Ecosystem map · input/output architecture

The whole system is a controlled decision pipeline.

This map shows the full Behaviour Decision Intelligence ecosystem as a set of subsystem contracts: what each layer receives, what it transforms, what it emits, and which controls keep it auditable. It separates user-facing tools, corpus and live-signal inputs, retrieval and inference, review gates, delivery surfaces, feedback learning, and operations.

1024source candidates in the political strategy corpus
342,787indexed passages available to retrieval and source-pack construction
5,523Bronze lakehouse artifacts tracked for provenance
Gatedlatest benchmark claims require attached gate status before publication

End-to-end architectural map

Read left to right for the main decision path. The two lower rows are the platform's executive functioning — the control, operations, audit and learning rails that wrap every production path and keep it honest.

InputData/evidenceStore/indexProcessModel/inferenceControlOutputOperations

Hover, tap or focus any subsystem box to see its inputs, transform, outputs and controls.

Subsystem input/output contracts

Each subsystem has a narrow job.

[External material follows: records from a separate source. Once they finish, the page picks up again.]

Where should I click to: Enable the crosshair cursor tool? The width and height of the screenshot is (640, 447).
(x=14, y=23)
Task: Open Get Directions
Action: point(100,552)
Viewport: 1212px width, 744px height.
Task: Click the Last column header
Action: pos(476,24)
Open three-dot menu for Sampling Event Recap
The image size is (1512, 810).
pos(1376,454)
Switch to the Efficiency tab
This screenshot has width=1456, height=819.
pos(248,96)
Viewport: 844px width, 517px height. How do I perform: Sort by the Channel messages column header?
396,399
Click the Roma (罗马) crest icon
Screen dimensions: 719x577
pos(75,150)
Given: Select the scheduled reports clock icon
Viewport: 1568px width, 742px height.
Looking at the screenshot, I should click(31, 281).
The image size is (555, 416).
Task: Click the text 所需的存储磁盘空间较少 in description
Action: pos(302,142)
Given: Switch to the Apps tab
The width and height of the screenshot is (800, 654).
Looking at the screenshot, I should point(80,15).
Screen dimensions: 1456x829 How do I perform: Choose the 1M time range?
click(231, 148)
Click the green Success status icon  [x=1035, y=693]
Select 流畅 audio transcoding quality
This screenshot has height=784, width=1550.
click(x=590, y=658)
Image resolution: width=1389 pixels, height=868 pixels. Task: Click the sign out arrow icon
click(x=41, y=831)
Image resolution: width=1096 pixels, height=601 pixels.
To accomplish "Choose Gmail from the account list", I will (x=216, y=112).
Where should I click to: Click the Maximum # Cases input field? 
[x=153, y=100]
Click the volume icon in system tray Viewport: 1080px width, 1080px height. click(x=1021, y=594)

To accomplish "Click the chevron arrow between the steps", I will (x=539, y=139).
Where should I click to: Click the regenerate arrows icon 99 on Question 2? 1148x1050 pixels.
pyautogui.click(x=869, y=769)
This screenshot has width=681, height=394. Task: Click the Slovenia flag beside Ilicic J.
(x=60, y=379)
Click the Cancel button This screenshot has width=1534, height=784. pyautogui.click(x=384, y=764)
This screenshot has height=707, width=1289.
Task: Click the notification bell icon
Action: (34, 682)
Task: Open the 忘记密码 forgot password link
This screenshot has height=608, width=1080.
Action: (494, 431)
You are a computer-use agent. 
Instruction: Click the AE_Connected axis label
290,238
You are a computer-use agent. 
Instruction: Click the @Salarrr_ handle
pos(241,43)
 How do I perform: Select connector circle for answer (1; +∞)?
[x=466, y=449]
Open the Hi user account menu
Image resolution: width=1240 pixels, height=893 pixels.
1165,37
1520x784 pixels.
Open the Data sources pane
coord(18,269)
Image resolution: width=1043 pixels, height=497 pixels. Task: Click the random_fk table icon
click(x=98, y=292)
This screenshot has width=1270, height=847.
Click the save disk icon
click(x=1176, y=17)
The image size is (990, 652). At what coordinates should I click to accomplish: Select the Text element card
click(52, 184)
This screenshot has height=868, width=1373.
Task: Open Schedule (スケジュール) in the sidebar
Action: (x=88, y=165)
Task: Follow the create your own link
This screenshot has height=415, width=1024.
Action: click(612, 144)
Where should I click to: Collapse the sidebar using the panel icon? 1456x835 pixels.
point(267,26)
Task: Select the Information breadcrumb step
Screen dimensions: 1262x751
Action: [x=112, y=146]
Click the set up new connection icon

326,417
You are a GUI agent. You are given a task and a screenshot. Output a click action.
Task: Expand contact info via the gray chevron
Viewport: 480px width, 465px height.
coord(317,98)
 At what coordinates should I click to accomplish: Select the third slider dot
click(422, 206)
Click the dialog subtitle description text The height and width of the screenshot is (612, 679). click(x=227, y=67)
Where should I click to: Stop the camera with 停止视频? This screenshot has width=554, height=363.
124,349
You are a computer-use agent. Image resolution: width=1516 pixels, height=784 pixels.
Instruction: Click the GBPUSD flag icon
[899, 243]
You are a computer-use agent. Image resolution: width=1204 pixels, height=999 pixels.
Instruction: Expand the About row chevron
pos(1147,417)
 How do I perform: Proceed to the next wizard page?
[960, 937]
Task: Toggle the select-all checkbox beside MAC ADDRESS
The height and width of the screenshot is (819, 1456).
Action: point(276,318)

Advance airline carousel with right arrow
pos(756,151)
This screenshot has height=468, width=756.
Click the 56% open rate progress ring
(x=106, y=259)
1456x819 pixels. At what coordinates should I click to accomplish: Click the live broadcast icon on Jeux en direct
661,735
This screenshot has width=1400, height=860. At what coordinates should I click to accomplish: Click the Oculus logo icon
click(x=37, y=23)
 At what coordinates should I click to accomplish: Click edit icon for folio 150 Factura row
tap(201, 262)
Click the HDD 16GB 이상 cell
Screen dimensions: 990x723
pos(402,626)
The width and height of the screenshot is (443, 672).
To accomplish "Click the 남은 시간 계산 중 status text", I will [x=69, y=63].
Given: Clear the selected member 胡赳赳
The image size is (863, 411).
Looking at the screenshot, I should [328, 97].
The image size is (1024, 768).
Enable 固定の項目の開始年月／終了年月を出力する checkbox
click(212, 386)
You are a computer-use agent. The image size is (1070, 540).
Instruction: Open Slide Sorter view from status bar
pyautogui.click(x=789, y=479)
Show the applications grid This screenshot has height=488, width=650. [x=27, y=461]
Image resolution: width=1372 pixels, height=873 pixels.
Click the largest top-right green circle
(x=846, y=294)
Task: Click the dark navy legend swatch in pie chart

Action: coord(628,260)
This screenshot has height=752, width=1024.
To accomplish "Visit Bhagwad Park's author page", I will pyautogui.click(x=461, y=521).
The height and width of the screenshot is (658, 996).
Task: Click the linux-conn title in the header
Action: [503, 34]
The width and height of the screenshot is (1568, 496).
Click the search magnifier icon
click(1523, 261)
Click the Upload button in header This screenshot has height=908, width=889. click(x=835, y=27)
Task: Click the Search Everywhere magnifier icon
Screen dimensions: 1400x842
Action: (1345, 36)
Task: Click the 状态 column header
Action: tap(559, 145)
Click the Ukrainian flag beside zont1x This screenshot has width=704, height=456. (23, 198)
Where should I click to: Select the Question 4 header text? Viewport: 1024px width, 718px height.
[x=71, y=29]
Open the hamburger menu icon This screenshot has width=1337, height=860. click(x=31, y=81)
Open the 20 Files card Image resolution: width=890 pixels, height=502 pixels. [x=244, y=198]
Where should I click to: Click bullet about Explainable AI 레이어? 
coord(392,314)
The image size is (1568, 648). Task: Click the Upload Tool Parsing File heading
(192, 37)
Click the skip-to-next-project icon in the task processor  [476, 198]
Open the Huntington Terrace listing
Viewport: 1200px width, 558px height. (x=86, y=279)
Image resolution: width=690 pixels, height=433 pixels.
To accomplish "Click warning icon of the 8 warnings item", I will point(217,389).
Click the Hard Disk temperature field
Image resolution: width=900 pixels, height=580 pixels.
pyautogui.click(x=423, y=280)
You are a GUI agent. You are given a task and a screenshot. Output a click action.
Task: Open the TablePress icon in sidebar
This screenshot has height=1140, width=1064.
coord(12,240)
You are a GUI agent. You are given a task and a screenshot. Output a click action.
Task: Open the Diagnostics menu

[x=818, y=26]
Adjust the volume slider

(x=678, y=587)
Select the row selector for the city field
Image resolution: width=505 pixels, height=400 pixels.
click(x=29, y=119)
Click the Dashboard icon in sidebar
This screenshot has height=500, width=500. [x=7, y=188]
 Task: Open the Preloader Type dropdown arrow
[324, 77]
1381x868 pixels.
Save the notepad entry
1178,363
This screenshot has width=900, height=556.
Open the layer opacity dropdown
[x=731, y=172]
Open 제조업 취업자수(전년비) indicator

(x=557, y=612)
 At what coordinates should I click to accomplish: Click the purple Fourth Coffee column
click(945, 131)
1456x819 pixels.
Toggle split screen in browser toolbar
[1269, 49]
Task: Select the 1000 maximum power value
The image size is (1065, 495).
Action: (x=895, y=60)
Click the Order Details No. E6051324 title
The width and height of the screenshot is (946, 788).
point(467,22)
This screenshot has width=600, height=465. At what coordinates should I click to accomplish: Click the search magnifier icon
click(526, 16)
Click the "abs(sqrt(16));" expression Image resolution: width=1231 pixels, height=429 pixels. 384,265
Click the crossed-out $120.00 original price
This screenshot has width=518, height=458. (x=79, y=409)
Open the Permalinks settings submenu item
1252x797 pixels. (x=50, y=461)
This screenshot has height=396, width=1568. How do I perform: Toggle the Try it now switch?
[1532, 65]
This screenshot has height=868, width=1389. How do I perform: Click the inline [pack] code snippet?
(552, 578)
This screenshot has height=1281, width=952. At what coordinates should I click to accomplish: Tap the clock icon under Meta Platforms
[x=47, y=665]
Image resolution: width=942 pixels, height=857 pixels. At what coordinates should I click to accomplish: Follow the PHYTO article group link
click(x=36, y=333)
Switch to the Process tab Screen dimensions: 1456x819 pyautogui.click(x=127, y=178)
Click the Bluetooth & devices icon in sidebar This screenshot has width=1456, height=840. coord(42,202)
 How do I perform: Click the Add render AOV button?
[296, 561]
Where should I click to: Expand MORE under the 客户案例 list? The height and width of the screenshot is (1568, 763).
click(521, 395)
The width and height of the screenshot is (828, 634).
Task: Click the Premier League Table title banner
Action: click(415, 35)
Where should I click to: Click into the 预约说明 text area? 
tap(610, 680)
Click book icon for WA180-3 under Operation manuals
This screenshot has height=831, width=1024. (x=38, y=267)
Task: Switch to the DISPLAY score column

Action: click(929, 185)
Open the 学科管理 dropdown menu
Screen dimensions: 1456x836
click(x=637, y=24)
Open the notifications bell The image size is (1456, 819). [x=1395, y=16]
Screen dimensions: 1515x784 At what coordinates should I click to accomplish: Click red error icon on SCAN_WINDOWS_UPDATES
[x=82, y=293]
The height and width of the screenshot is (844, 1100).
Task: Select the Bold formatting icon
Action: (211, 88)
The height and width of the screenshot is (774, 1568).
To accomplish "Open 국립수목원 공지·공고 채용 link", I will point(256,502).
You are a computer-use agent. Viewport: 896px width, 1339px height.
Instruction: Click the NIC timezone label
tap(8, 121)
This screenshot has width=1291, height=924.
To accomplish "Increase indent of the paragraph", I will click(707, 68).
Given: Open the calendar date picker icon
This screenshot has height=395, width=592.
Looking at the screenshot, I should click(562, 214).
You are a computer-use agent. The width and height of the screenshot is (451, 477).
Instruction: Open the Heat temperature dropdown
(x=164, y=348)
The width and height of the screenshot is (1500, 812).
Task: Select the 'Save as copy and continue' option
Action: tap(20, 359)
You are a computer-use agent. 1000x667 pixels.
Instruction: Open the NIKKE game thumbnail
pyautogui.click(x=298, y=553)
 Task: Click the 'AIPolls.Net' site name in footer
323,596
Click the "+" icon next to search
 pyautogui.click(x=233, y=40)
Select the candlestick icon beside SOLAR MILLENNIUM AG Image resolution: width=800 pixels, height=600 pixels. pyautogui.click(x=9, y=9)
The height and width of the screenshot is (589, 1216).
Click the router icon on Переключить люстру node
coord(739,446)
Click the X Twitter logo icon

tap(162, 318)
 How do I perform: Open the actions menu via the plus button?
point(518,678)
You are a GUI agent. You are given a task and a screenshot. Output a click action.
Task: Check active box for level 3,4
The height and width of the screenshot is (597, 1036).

The ecosystem only works if outputs are explicit enough for the next subsystem to inspect, reject, repair, or promote.

Subsystem Primary inputs Transform Primary outputs Controls and failure modes
1. User and client surfaces Client objective, actor, geography, constraints, available evidence, desired output, stakeholder questions. Convert a rough request into a structured brief and make hidden assumptions visible before computation starts. Confirmed specification, output contract, unresolved-question register, route hints. Blocks vague briefs where possible. Failure mode: accepting a fashionable prompt instead of the real decision problem.
2. Case contract and routing Confirmed specification, jurisdiction, timeframe, evidence expectations, live-context toggle. Classify question type, action stream, premise risks and evidence role requirements. Case record, route contract, premise flags, evidence role gate, result artifact paths. Question-type correctness checks. Failure mode: one generic schema for unlike problems.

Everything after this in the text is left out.